Pitched as “perfect for Game of Thrones fans”, I went into The Smoke Thieves with relative ease. I’ve never read or watched GoT, but from what I’ve heard there’s a lot of killing…and sex. Maybe some fighting? I don’t know. I hardly hear about that. Oh wait, and there’s DRAGONS.
Anywho, I picked up this ARC from the PenguinTeen booth while at the North Texas Teen Book Festival earlier this year. I had hoped to read it before the release date, but that (obviously) didn’t happen. 😛
Title: The Smoke Thieves (The Smoke Thieves #1)
Author: Sally Green
Publisher: Viking Books for Young Readers
Release date: May 1, 2018
Genre: Young adult, fantasy
Length: 532 pages
Synopsis (via Goodreads): “A shrewd princess whose father is plotting against her. A brave soldier turned traitor. A loyal servant on a quest to avenge his family. A streetwise demon smoke hunter in desperate need of money. A charming thief with no clue about his true identity. Their lives would never intersect, until a war between kingdoms bubbles up, and the dangerous truth about demon smoke intertwines all their fates. Welcome to The Smoke Thieves, a tangled web of political intrigue, shifting alliances, and forbidden love, in a world where sometimes no amount of magic can keep you safe.”

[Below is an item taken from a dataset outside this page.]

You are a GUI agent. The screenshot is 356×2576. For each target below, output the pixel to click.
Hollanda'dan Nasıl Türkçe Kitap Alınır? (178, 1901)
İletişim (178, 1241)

*sigh* Well, this book took me a loooong time to get through. Mainly because I simply didn’t want to continue picking it up. But I have this weird thing where if I get an ARC, I have this ridiculous thought that I need to read it even if I don’t really care for it. It’s a weird mentality to have but alas, here I am.
I haven’t read Green’s previous trilogy, Half Bad, so I don’t know her nuances in writing style. A lot of this book felt…stilted. Like a lot of conversations were forced, and left me completely dissatisfied.
This book follows five characters: Princess Catherine; Sir Ambrose, the royal guard meant to protect her; Tash, a demon hunter; March, a servant seeking revenge for his lost countrymen; and Edyon, a thief with an obscure past. Normally, I don’t mind multiple POVs as long as it’s done well. Unfortunately, that wasn’t the case here. I felt as if I was plopped right in the middle of the scene without much build-up. Truthfully, I was only interested in Catherine, but only barely. I think I simply felt sympathy for her, and was glad to see her come to her own as the book progressed. It was a struggle for me to care about the other characters.
I also had a hard time finding the main conflict. Each character has their own external and internal one, but as an overarching plot, I kept asking myself, “How? Why?” It didn’t make sense, and even by the end of the book, I was just at a complete lose, simply glad it was over.
Yes, there was some intrigue and mystery, but I never felt completely drawn into the story or invested in the characters. So this book was a flop for me.